Iedere maand zet de OSK een bijzonder schilderij in de schijnwerpers. Zo kon je eerder dit jaar al lezen over de Koorddans (1908) van Kirchner. In april gaan we terug naar de jaren zeventig met het werk Lush Spring van de Amerikaanse kunstenares Helen Frankenthaler (1928-2011).
Toegegeven, dit schilderij lijkt ons op een telefoon- of computerscherm weinig te vertellen: we zien verschillende tinten groen, blauw, wit, rood, oranje en beige in verschillende diktes aangebracht tegen een grijsblauwe achtergrond. Het is echter goed om je bewust te zijn van het formaat van het werk, want dit verandert de kijk erop drastisch. Het doek is namelijk zo’n twee bij drie meter. Sta je dus dicht op het werk, dan word je helemaal omsloten door Frankenthalers spel van vorm en kleur.
Het werken met een dergelijk formaat doek en dergelijke vormen is kenmerkend voor het abstract expressionisme, de kunststroming waar Frankenthaler onder wordt geschaard. Gedurende haar zestig jaar lange oeuvre is haar stijl en manier van werken behoorlijk veranderd. De eerste werken van Frankenthaler stammen uit de jaren vijftig. Hier zien we dat ze nog behoorlijk vasthoudt aan oude conventies uit de schilderkunst. Haar abstracte vormen zijn vaak samengeklonterd in een centraal compositie, waardoor je min of meer naar een figuur op een doek aan het kijken bent. Onder invloed van onder andere kunstenaar Jackson Pollock en kunstcriticus Clement Greenberg, gaat Frankenthaler steeds meer gebruik maken van het hele doek, zonder zich te centreren rond één punt. Dit leidt tot veel meer overkoepelende composities waaruit iedere vorm van betekenis is weggehaald. Het enige wat telt zijn de kleuren en technieken die de kunstenares toepast.

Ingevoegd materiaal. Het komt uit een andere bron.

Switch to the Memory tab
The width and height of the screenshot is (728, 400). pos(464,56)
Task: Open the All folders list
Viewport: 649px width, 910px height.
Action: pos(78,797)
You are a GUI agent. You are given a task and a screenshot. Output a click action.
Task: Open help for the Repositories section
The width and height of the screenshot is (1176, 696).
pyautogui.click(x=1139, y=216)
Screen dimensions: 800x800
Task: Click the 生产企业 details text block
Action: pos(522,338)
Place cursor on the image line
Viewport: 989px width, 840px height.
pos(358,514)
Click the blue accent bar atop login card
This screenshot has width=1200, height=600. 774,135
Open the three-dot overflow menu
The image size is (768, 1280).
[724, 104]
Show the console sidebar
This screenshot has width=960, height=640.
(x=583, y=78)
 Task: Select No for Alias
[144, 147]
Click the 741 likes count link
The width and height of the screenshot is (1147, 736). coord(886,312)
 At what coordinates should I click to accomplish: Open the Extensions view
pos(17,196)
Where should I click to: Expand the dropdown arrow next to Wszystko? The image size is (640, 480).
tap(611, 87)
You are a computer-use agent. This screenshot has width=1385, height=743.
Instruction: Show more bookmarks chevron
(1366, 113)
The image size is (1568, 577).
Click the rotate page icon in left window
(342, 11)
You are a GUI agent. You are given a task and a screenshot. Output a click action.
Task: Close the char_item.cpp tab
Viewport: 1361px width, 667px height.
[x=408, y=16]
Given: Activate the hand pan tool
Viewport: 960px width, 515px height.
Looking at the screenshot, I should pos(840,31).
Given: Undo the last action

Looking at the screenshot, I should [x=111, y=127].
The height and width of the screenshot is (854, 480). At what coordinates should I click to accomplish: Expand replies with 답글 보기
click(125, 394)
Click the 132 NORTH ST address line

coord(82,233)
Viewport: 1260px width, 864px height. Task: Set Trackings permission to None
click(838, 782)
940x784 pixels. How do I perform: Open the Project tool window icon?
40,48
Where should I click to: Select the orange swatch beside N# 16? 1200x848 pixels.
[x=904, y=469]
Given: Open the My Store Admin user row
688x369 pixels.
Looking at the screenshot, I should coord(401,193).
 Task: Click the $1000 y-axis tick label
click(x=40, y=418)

In lijn hiervan ontwikkelt Frankenthaler in de jaren zestig een eigen schildertechniek. In tegenstelling tot een normale bewerking met een laag gesso en grondverf, laat Frankenthaler het doek onbewerkt. Hier werkt ze dan met olieverf op, heftig verdund met terpentine. Hierdoor wordt de verf veel beter opgezogen door het doek, wat een doorzichtig aquarelachtig effect geeft. Tegen de jaren zeventig is Frankenthaler echter alweer afgestapt van deze techniek en ze begint te werken in acrylverf. Kenmerkend voor deze periode in haar oeuvre zijn grote fellere kleurvlakken die in elkaar overlopen. Bovendien speelt Frankenthaler in deze periode met de dikte van de verf: dikke en dunne lagen wisselen elkaar in sterke mate af. Dat zien we ook als we beter naar dit specifieke werk kijken. De bovenste grijze, en crèmekleurige strepen zijn dik aangebracht, terwijl het middelste groene, witte en lichtblauwe gedeelte is aangebracht met verdunde verf.
Dit geheel laat het werk leven en misschien doet het je zo wel denken aan een frisse lentelucht en het nieuwe groen dat in dit jaargetijde ontspringt.